A mediados de agosto de 2026, una investigación periodística de Mexicanos Contra la Corrupción y la Impunidad (MCCI) expuso que Alejandro Enrique Arcos Romero, secretario particular de Marín Mollinedo durante su gestión al frente de la Agencia Nacional de Aduanas de México (ANAM) entre 2022 y 2023, fue identificado por el FBI y la Unidad de Inteligencia Financiera (UIF) como operador financiero de Florian Tudor, líder de la mafia rumana dedicada a la clonación de tarjetas en la Riviera Maya.
A pesar de tener sus cuentas congeladas por lavado de dinero desde 2021, Arcos Romero no solo operó en las aduanas del país, sino que continuó como pieza clave en la comitiva de campaña del político tabasqueño en Quintana Roo.
Aunque Marín Mollinedo intentó desmarcarse de la polémica anunciando la separación de su colaborador bajo el argumento de que desconocía sus antecedentes penales, el golpe mediático sepultó sus pretensiones electorales.
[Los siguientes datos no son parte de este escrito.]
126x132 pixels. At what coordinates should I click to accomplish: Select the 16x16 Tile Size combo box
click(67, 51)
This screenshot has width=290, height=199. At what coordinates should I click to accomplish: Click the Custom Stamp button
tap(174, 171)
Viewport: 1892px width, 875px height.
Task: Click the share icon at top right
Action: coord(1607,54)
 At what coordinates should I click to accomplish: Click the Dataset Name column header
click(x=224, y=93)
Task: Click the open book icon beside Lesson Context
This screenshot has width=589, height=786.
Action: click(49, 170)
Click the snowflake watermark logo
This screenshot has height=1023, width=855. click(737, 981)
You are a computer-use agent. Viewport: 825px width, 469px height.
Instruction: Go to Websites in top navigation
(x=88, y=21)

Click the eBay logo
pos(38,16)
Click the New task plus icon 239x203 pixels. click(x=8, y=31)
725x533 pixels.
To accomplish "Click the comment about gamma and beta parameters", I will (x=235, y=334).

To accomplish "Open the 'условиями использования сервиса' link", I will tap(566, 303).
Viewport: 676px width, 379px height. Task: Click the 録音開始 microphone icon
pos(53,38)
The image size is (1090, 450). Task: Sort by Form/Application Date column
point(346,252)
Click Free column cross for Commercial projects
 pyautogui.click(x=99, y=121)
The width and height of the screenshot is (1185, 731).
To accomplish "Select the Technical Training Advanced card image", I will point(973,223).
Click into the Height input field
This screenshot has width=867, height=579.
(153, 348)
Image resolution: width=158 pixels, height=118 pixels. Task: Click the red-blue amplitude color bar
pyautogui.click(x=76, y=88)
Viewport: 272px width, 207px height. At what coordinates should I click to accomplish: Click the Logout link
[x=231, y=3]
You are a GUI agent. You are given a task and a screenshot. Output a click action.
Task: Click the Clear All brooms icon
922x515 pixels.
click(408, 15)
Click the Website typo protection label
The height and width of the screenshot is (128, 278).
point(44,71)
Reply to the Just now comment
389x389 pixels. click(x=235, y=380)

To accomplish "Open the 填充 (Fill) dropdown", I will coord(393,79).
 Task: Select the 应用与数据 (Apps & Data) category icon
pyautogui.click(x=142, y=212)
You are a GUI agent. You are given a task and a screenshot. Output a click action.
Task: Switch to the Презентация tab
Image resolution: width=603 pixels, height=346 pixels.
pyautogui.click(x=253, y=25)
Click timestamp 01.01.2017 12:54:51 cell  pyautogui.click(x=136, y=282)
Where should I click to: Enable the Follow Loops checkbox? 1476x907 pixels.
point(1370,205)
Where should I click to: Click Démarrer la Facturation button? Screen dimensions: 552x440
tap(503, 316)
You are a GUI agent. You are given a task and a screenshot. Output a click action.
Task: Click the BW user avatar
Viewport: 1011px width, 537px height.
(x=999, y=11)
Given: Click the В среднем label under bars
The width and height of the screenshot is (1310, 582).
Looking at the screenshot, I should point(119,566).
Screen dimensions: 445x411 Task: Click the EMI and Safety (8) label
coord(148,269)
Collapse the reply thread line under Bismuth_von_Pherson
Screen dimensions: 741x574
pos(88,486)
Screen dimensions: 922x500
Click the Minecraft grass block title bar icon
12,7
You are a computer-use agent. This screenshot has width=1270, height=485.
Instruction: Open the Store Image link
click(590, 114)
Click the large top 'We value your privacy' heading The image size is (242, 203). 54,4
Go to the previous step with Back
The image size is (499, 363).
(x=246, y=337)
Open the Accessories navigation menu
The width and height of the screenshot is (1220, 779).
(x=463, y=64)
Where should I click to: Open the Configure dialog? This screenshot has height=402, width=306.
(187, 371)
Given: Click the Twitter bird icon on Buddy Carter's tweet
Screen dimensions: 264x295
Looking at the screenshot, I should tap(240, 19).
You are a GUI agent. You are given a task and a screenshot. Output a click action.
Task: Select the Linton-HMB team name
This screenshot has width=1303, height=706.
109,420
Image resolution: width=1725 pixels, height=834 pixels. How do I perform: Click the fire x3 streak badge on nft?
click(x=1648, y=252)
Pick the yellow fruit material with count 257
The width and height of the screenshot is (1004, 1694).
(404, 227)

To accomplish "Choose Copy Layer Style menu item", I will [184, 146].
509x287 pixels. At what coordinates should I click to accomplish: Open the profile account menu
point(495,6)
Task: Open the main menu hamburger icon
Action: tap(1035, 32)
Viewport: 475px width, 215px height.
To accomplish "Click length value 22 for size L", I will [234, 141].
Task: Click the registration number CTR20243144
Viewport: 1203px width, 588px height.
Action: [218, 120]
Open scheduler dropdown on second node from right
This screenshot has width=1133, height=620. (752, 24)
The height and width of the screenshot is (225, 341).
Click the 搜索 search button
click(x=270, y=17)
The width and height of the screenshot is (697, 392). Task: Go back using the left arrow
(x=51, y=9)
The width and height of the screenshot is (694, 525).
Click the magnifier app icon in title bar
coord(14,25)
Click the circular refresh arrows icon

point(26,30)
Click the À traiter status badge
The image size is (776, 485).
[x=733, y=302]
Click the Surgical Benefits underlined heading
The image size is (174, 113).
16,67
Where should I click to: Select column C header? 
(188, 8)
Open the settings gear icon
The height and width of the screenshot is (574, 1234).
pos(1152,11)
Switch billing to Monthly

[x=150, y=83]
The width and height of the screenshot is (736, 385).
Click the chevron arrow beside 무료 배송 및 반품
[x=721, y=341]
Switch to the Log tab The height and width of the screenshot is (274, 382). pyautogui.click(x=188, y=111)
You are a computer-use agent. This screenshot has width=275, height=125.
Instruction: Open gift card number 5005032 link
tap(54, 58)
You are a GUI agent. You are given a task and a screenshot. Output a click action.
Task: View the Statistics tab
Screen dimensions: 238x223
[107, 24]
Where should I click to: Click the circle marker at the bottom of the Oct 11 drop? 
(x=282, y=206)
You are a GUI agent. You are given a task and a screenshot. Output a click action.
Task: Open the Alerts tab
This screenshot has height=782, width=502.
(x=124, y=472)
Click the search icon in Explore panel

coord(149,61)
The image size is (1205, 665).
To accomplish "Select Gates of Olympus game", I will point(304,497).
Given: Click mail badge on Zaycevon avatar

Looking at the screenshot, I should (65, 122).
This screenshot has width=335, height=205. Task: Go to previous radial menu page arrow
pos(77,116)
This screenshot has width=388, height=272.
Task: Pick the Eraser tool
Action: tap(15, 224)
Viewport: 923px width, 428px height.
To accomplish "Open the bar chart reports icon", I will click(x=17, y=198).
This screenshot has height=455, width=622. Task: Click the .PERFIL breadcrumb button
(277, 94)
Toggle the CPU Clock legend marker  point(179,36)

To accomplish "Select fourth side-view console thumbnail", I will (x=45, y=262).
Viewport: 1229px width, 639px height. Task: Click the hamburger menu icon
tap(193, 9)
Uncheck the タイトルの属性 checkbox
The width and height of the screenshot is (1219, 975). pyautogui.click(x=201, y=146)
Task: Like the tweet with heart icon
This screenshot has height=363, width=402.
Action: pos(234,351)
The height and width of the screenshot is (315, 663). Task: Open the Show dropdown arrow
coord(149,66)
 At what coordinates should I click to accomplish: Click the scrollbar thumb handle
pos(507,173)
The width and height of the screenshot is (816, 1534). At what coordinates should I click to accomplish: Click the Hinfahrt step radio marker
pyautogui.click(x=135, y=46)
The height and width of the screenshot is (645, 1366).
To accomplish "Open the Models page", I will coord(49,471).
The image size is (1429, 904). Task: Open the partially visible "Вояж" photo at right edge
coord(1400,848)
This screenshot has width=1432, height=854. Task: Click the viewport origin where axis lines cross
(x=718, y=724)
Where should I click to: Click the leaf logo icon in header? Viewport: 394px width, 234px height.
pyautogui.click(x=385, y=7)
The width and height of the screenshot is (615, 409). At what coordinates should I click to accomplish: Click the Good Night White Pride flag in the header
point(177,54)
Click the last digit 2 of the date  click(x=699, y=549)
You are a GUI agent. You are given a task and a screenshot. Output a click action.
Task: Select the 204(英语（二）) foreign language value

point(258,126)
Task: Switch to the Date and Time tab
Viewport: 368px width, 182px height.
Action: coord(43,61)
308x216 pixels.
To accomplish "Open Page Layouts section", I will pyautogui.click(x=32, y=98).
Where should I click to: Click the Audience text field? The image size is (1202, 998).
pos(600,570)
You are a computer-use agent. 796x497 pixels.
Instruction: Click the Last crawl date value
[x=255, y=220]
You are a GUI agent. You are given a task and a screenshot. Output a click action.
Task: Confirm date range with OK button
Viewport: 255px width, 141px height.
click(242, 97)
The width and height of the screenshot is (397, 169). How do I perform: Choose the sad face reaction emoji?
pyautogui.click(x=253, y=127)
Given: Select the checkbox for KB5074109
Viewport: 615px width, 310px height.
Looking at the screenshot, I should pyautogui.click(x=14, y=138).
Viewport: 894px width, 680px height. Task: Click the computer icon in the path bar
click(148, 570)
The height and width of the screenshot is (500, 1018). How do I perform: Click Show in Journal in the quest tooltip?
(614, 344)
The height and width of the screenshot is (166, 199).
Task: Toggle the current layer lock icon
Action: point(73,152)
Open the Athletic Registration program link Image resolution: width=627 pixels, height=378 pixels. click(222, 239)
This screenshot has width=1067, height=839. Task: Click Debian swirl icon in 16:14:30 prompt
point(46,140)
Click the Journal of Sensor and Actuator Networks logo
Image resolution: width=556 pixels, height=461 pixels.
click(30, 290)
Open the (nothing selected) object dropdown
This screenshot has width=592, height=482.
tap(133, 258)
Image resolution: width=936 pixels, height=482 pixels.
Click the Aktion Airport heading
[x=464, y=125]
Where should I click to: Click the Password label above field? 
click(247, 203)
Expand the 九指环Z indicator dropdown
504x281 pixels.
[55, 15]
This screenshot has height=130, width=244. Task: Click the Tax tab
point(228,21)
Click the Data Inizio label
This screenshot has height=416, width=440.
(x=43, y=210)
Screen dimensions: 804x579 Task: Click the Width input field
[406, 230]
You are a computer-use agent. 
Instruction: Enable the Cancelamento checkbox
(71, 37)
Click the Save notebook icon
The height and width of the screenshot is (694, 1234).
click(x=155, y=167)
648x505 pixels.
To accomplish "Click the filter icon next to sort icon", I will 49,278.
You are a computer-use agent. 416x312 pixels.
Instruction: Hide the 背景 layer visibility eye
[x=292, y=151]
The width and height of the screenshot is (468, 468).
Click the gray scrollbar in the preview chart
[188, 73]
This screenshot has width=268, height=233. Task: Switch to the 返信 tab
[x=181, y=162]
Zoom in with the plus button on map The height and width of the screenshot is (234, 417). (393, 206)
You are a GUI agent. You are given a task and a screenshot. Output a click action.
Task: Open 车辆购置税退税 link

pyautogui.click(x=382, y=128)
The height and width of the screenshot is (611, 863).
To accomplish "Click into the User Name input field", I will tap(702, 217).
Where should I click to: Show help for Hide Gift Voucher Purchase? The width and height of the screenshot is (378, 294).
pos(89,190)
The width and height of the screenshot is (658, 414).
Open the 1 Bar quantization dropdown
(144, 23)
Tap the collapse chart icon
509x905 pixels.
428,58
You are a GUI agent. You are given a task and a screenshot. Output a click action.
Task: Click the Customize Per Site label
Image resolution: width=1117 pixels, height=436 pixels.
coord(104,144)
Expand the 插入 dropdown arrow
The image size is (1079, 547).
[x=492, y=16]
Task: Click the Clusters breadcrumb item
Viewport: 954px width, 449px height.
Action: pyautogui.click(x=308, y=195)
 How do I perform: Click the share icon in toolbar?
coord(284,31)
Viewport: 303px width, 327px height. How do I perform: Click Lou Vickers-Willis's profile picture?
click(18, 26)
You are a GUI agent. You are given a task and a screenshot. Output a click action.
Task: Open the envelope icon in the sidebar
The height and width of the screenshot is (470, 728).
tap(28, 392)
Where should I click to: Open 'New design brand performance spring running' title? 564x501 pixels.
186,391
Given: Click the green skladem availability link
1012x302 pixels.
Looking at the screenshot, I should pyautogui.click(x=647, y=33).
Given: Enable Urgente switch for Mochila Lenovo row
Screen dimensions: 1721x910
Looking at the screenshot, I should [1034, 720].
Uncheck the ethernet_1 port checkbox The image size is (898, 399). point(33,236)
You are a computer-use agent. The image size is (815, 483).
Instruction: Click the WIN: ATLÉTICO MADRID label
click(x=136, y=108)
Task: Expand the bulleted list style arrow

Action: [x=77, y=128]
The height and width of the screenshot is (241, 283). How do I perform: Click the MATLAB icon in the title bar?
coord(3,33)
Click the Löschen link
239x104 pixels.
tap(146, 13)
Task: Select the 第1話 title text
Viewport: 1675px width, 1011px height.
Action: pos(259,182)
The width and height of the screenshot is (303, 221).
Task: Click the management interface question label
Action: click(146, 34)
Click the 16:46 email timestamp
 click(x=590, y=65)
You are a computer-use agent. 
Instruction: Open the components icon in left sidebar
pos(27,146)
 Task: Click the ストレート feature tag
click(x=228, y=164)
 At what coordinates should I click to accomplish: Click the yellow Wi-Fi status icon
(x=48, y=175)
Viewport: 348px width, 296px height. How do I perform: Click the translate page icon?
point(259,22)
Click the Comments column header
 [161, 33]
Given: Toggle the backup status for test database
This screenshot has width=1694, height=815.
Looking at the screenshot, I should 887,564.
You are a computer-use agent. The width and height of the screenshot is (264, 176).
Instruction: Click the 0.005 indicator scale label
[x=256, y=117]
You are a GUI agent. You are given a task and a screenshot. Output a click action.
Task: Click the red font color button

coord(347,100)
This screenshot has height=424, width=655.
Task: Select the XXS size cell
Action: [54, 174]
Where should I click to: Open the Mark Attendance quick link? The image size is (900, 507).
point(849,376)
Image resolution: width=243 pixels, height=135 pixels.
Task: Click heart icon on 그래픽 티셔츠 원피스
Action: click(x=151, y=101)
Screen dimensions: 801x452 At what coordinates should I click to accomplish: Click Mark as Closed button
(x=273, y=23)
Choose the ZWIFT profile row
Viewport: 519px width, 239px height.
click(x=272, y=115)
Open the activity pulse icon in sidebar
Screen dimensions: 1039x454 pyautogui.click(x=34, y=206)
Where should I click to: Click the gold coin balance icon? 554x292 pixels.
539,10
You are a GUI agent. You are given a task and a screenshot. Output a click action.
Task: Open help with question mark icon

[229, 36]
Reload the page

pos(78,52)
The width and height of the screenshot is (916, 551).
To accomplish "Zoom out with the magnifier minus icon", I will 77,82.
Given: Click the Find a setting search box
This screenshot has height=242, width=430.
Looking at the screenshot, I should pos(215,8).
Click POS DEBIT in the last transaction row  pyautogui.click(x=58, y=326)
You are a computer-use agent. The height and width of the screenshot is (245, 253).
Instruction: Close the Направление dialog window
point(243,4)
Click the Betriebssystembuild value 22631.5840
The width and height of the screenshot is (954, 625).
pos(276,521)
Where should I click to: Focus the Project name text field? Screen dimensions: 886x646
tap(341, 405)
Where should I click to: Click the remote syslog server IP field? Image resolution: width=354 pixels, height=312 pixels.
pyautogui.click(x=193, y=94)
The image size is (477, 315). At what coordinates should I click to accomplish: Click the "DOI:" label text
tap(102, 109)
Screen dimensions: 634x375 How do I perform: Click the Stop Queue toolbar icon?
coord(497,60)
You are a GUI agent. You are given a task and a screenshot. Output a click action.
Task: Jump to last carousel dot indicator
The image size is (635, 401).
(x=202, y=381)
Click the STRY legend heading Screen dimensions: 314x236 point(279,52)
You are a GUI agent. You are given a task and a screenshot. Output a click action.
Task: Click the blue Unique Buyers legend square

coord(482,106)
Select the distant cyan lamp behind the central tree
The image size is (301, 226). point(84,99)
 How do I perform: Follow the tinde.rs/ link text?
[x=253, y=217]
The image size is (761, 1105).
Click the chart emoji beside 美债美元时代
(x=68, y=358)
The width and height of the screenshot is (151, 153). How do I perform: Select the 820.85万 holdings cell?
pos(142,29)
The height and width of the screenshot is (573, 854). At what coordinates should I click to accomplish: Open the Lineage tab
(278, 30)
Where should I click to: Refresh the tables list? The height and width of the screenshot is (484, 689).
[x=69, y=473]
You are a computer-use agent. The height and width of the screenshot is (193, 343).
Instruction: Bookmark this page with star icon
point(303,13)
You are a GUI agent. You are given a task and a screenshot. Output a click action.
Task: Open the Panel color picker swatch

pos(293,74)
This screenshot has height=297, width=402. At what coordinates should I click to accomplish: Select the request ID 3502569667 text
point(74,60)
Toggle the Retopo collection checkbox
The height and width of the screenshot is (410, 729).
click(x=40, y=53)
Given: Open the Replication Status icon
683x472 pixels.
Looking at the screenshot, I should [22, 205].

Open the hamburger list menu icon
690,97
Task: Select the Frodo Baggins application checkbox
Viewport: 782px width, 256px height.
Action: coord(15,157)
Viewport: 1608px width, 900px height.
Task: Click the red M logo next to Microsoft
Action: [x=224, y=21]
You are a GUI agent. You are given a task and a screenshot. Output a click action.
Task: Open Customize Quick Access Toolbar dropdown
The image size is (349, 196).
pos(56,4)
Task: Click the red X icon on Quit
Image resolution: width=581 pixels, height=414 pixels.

Este revés representa un distanciamiento de la cúpula morenista hacia un personaje históricamente ligado al expresidente Andrés Manuel López Obrador, con quien mantenía una amistad de más de 40 años, un lazo familiar a través de su primo Nicolás “Nico” Mollinedo, y quien lo había respaldado previamente en cargos de alta prioridad como la dirección del Corredor Interoceánico del Istmo de Tehuantepec y la embajada ante la Organización Mundial del Comercio.